» **Instructions for the task**:
Each line from the one containing "The width and" to the end of the records below should be restated word for word; please leave out all other lines.

=== Section Start ===

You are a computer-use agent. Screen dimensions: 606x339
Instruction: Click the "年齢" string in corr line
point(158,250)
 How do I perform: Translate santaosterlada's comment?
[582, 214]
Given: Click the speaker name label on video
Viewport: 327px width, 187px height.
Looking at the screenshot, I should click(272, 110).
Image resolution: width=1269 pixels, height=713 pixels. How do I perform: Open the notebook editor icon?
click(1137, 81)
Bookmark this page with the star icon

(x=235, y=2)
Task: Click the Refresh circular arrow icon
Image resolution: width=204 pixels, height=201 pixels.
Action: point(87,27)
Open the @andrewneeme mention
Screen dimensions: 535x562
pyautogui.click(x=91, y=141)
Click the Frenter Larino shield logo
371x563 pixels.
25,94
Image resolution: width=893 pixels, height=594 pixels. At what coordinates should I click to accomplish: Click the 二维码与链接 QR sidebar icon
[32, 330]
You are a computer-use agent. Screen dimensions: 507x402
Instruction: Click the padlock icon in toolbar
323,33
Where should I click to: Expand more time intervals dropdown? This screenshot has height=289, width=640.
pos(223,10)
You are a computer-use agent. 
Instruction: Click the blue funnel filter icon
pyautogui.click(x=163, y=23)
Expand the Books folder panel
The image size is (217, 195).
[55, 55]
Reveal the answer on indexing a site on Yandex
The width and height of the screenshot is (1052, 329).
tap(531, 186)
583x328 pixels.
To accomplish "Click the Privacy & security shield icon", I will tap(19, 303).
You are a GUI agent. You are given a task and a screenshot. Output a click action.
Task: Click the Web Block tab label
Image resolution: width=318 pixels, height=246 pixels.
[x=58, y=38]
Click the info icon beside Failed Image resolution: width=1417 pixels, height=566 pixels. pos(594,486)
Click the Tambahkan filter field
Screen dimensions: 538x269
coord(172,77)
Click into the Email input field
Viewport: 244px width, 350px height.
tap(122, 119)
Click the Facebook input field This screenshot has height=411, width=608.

=== Section End ===

» **Answer section**:
The width and height of the screenshot is (1052, 329).
tap(531, 186)
583x328 pixels.
To accomplish "Click the Privacy & security shield icon", I will tap(19, 303).
You are a GUI agent. You are given a task and a screenshot. Output a click action.
Task: Click the Web Block tab label
Image resolution: width=318 pixels, height=246 pixels.
[x=58, y=38]
Click the info icon beside Failed Image resolution: width=1417 pixels, height=566 pixels. pos(594,486)
Click the Tambahkan filter field
Screen dimensions: 538x269
coord(172,77)
Click into the Email input field
Viewport: 244px width, 350px height.
tap(122, 119)
Click the Facebook input field This screenshot has height=411, width=608.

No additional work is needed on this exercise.